„Sesam öffne dich!“

Was wird passieren, wenn die Corona-Lockdown wieder geöffnet wird?
Haben wir ihn dann wieder, den Schatz des freien, ungezwungenen Lebens?

Geschäfte, Lokale, Sportstätten und Grenzen sind wieder geöffnet.
Kitas und Schulen öffnen – mal langsam, mal schnell.

In den Schulen soll hier in Hessen zumindest die letzten zwei Wochen vor den Sommerferien fast wieder Normalbetrieb sein.
Falls das nicht gut geht, könnte man die Ent- wicklung in den Ferien ja wieder einfangen.

  • Die einen finden das gut, weil die Kinder ihre Freunde wieder öfter wiedersehen, und Bildung brauchen. Und die Eltern wieder ein Stück mehr Normalität im Familienleben.

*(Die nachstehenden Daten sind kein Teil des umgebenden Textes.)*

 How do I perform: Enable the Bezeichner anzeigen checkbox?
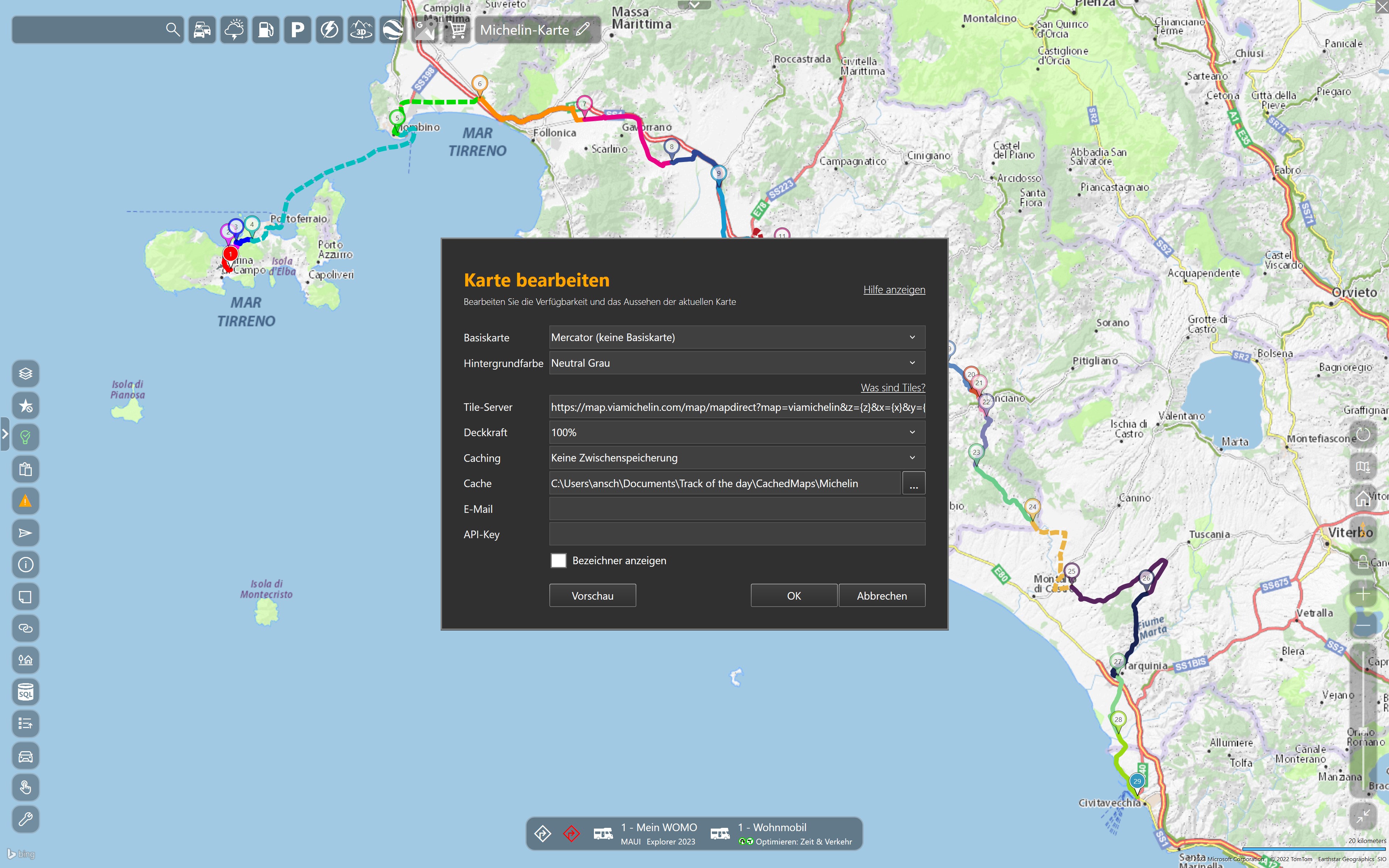click(x=558, y=560)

  • Die anderen meinen: Das geht gar nicht, dass wir hier als Versuchskaninchen für einen Feldversuch missbraucht werden.

    Und beide Sichtweisen haben ihr Recht. Anderswo werden die ersten Schulen schon wieder geschlossen. Neue Corona-Hotspots tauchen plötzlich auf.

    Öffnung heißt:
    Es werden wieder Dinge möglich, die einige Monate lang nicht gingen.
    Aber keiner weiß genau, was dann passieren wird. Es bleibt ein Risiko.

    Und wie das so ist:
    • Die einen gehen forsch voran. Voller Elan packen sie das Risiko bei den Hörnern.
    • Die anderen bleiben zaghaft zurück und wollen erst mal sehen, was passiert. Auch da haben beide Reaktionen ihr Recht, denn vieles hängt einfach vom Menschentyp ab. Und wir Menschen sind nun mal verschieden.
    • Manche gehen als Führer voran. Viele vertrauen ihnen und folgen mutig.
    • Andere sind skeptisch: Mit Führern hat ja nun gerade unser Land durchaus schlechte Erfahrungen gemacht.
    Und es macht wenig Sinn, wenn unterschiedliche Menschtypen sich gegenseitig vorwerfen jeweils anders zu sein, als man selbst ist.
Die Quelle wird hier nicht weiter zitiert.